Output every line of the data below as a JSON array of strings, one string per line, with blank lines omitted.

EXTRACTED DATA:
+--
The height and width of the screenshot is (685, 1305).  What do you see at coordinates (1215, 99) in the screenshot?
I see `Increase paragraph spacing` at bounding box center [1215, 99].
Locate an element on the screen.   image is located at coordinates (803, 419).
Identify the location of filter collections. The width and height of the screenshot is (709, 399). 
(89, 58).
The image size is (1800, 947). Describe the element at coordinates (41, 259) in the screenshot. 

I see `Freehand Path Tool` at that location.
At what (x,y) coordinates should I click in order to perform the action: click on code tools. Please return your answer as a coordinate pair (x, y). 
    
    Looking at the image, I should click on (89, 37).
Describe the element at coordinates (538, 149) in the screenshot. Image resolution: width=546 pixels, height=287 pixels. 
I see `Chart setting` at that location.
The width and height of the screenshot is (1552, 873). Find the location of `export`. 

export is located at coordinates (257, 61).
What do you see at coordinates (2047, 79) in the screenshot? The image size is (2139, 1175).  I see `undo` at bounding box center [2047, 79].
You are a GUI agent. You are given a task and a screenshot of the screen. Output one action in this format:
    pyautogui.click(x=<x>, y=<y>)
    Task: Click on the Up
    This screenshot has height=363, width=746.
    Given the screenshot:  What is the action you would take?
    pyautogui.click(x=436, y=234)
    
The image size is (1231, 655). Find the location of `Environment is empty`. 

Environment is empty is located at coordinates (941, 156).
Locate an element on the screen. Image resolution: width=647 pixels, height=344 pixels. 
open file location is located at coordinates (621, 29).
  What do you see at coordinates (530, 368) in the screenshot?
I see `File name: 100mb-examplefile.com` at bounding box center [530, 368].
+--
SOLUTION TO THE EXERCISE:
[
  "The height and width of the screenshot is (685, 1305).  What do you see at coordinates (1215, 99) in the screenshot?",
  "I see `Increase paragraph spacing` at bounding box center [1215, 99].",
  "Locate an element on the screen.   image is located at coordinates (803, 419).",
  "Identify the location of filter collections. The width and height of the screenshot is (709, 399). ",
  "(89, 58).",
  "The image size is (1800, 947). Describe the element at coordinates (41, 259) in the screenshot. ",
  "I see `Freehand Path Tool` at that location.",
  "At what (x,y) coordinates should I click in order to perform the action: click on code tools. Please return your answer as a coordinate pair (x, y). ",
  "    Looking at the image, I should click on (89, 37).",
  "Describe the element at coordinates (538, 149) in the screenshot. Image resolution: width=546 pixels, height=287 pixels. ",
  "I see `Chart setting` at that location.",
  "The width and height of the screenshot is (1552, 873). Find the location of `export`. ",
  "export is located at coordinates (257, 61).",
  "What do you see at coordinates (2047, 79) in the screenshot? The image size is (2139, 1175).  I see `undo` at bounding box center [2047, 79].",
  "You are a GUI agent. You are given a task and a screenshot of the screen. Output one action in this format:",
  "    pyautogui.click(x=<x>, y=<y>)",
  "    Task: Click on the Up",
  "    This screenshot has height=363, width=746.",
  "    Given the screenshot:  What is the action you would take?",
  "    pyautogui.click(x=436, y=234)",
  "The image size is (1231, 655). Find the location of `Environment is empty`. ",
  "Environment is empty is located at coordinates (941, 156).",
  "Locate an element on the screen. Image resolution: width=647 pixels, height=344 pixels. ",
  "open file location is located at coordinates (621, 29).",
  "  What do you see at coordinates (530, 368) in the screenshot?",
  "I see `File name: 100mb-examplefile.com` at bounding box center [530, 368]."
]